Required action
Working through the data below, reproduce word for word the line with "The image size" and every line after it, both ends included, and omit the pictures.

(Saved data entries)
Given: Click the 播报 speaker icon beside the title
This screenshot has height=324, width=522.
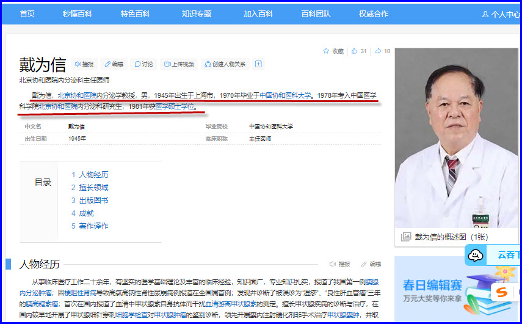Looking at the screenshot, I should (x=78, y=64).
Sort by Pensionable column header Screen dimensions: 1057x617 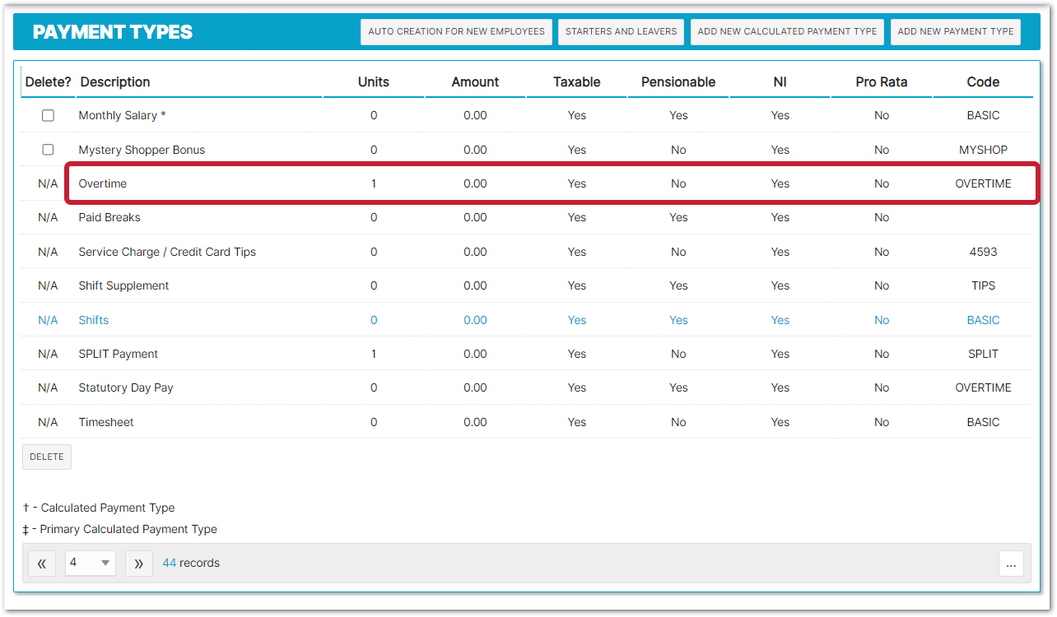coord(678,82)
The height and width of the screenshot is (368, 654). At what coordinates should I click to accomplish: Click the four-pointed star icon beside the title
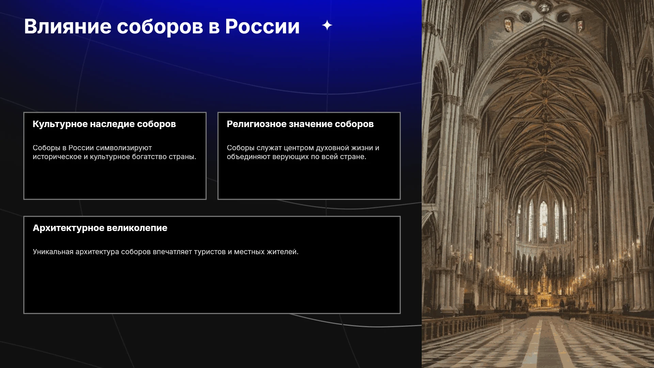(327, 26)
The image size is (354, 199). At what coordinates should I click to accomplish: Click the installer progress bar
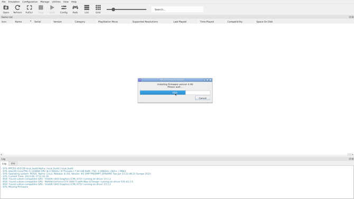coord(175,92)
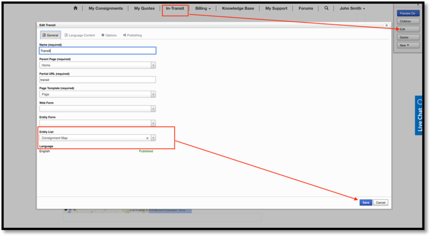
Task: Open the Publishing tab
Action: [132, 35]
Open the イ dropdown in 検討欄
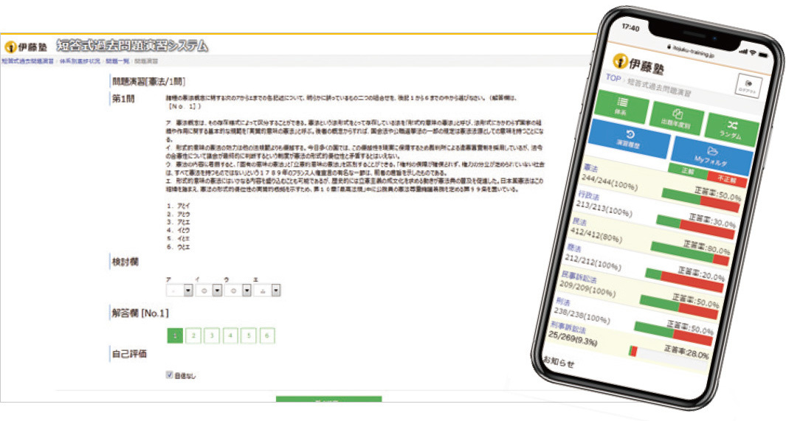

Exercise answer
The image size is (354, 199). At what coordinates should I click to accomplish: Click the installer progress bar
coord(175,92)
Task: Open the Publishing tab
Action: [132, 35]
Open the イ dropdown in 検討欄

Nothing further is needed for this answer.